Dataset excerpts
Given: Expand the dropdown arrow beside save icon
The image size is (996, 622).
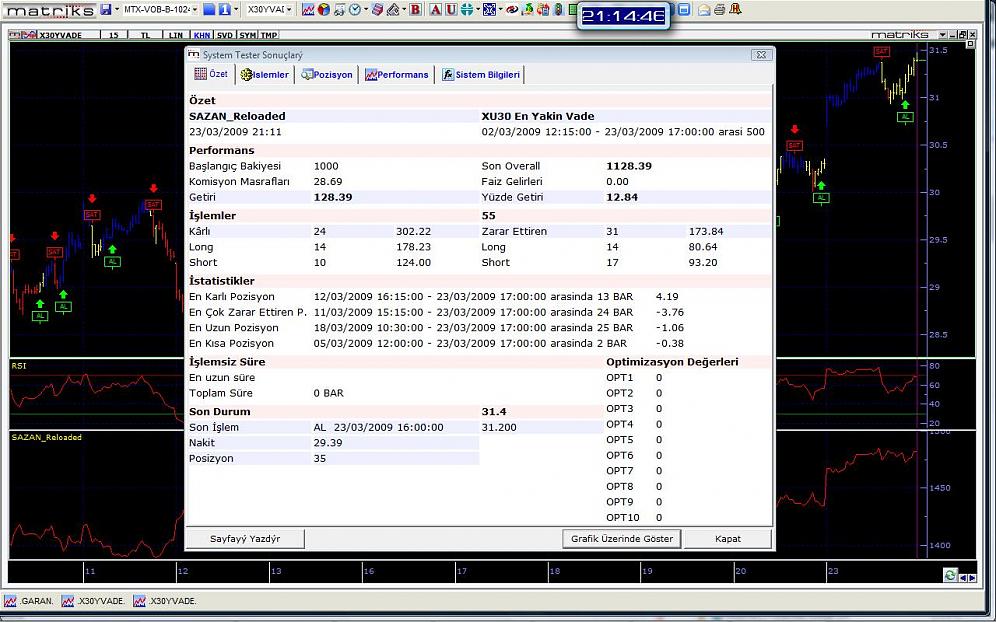Looking at the screenshot, I should tap(116, 10).
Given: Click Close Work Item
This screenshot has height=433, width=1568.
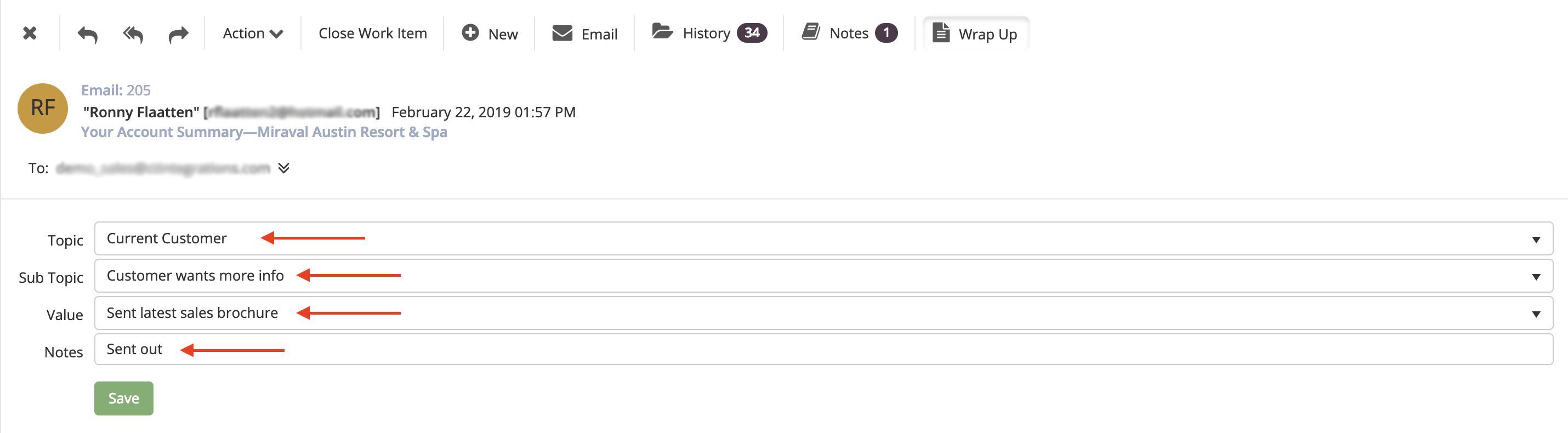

Directions for this task
Arrange every line of the entries above as a Markdown table with the columns Row and Line, numbering the rows in order and skipping blank lines. Leave the pictures out of the table.

Answer below
| Row | Line |
|---|---|
| 1 | Given: Expand the dropdown arrow beside save icon |
| 2 | The image size is (996, 622). |
| 3 | Looking at the screenshot, I should tap(116, 10). |
| 4 | Given: Click Close Work Item |
| 5 | This screenshot has height=433, width=1568. |